The central CIO oversight was diluted when the role of acquisition personnel was enlarged. The acquisition corps, dominated by civilians with financial and not computer backgrounds, had every incentive to award contracts that followed regulations that were at least 20 years old. This locked the Defense Department culture into client-server concepts. These were alien to concepts that are now being implemented by leading firms such as Google, Amazon, Microsoft and IBM, as well as thousands of other commercial enterprises.

The unity of oversight that was advocated by Clinger-Cohen never happened. What exist now are the remainders of a culture that has been spending money primarily on buying networks on the assumption that if networks are built, integration will somehow follow. That is like building superhighways without thinking about the origins of automobile traffic.

Clinger-Cohen had several consequences. The share of information technology spending allocated to the Defense Department infrastructure, which supports an increasingly disjointed collection of systems, grew from 33 percent in 1992 to the current 57 percent.
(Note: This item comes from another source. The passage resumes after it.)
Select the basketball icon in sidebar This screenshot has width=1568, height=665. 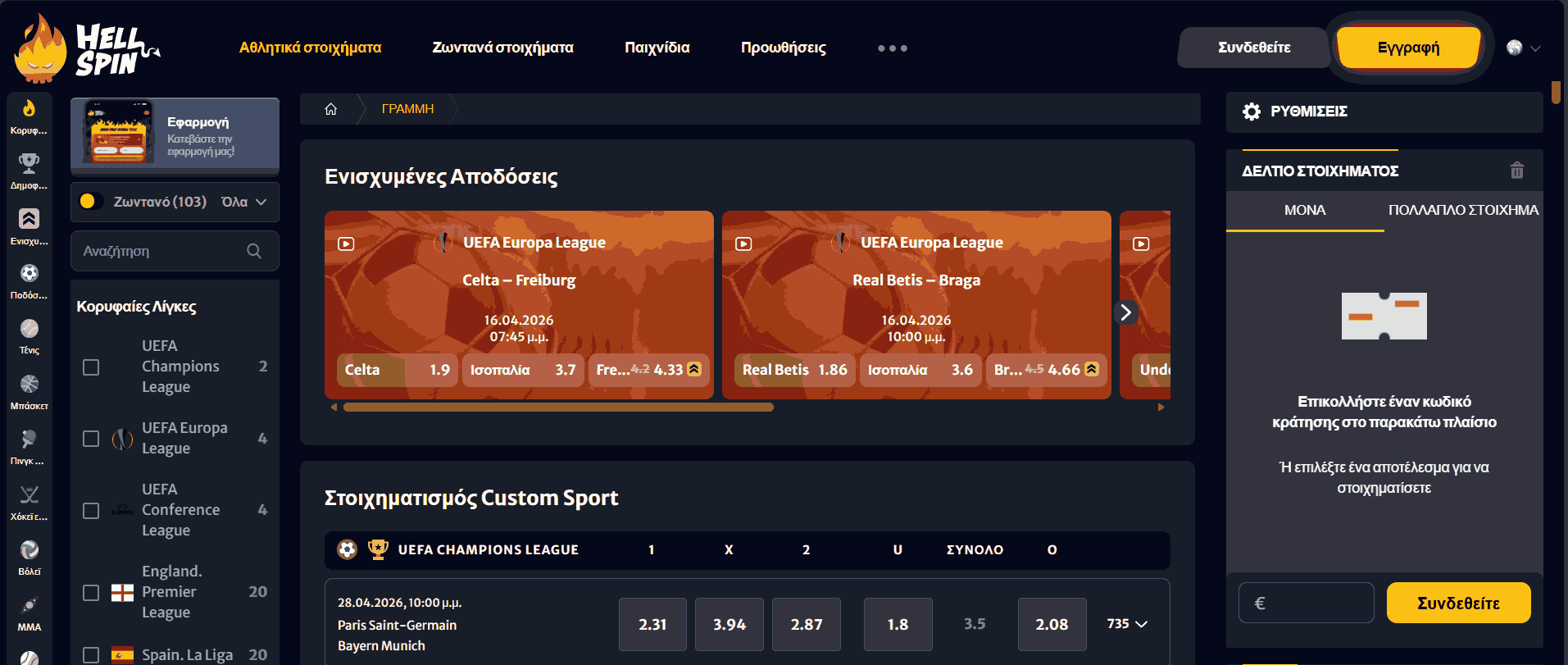pos(30,385)
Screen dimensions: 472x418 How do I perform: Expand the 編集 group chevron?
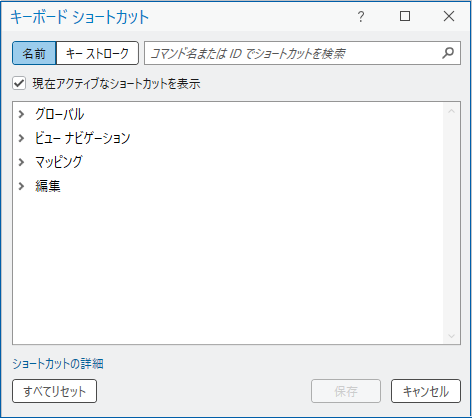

Because infrastructure reflects system overhead, less money was available for serving the warfighter’s needs.

Under Clinger-Cohen, there has been a pronounced shift of spending to contractors as well as to the legislatively mandated set-aside subcontracts. The best estimate of information technology spending now managed by contractors is 76 percent. There are more than 1,000 contracts with annual budgets of less than $1 million. The amount of documentation, testing and certification that is demanded by the stretched force of acquisition executives is now the preferred way of containing risks. The cost per function delivered by contractors is now a large multiple of commercial costs.

A consequence of shifting to contractors was a depletion in the cadre of qualified military information professionals necessary to provide leadership that will assure compliance with warfare requirements. As an example, there are only five flag-level officers presently in the Navy serving as “information professionals.” This can be contrasted with a decades-long experience of a four-star flag Navy officer in charge of nuclear propulsion. He is supported by 12 flag officers.
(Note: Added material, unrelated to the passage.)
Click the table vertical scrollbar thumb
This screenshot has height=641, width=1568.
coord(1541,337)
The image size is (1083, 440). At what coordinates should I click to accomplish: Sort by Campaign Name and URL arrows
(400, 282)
There are good reasons to argue that in terms of complexity and scope, the migration into the cloud environment will exceed the challenges faced by the late Adm. Hyman Rickover, USN. Supporting the future of computing in the Defense Department requires a culture that views information technology as a warfare capability and not as a back-office task that is best delegated to suppliers.

One of the consequences of Clinger-Cohen has been the shift of a large share of information technology costs from the military to defense agencies such as the Defense Information Systems Agency (DISA), the Defense Logistics Agency (DLA) and the Defense Finance and Accounting Service (DFAS). Agencies now spend twice as much ($14.6 billion) on information technology as each of the services individually (averaging $7 billion each). As a result, the culture now favors the distribution of information technologies into 2,103 systems silos. Because of funding limitations, almost every system enclave must pursue separate architectures, unique applications, diverse standards, incompatible software design methods and inconsistent operating practices.
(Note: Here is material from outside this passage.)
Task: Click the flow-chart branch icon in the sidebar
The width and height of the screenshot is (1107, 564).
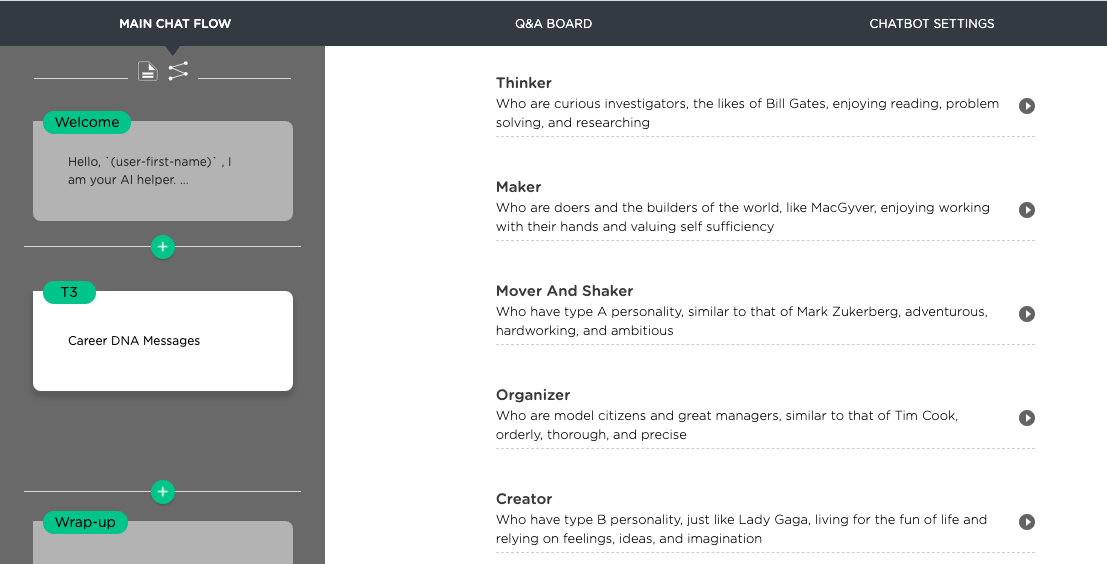Action: tap(179, 71)
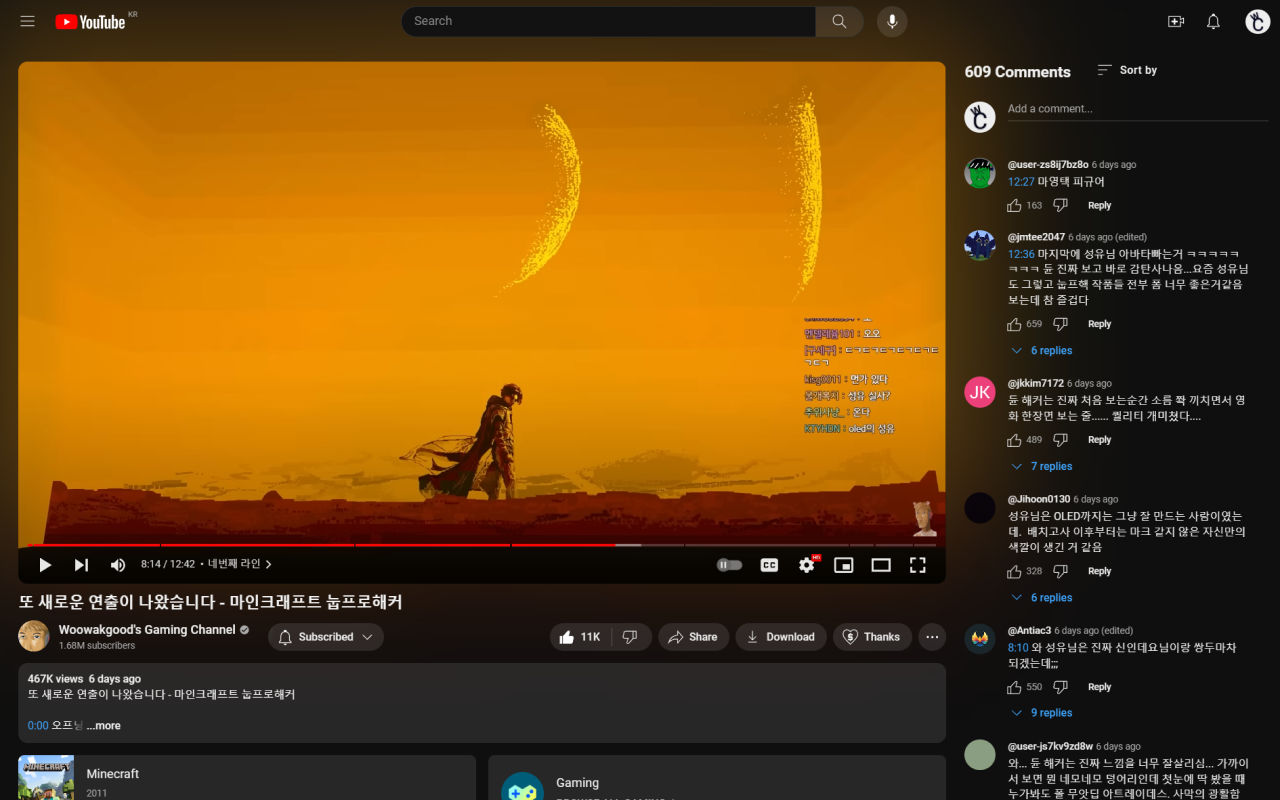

Small projects do not have sufficient money to fund rising security requirements. The military is experiencing a rising dependency on the support from the agencies, which have no direct fiscal accountability for work done for the military.

Systems managers now concentrate more on carving out the largest information technology budget they can extract during the budget cycle than on keeping up with rapidly changing technological capabilities.

SUMMARY
Clinger-Cohen left the Defense Department with a culture that is more than 20 years old just as information technologies are charging ahead with cloud concepts. Individual project managers do not have the funds to invest in innovation. They are just trying to manage ever-smaller incremental projects.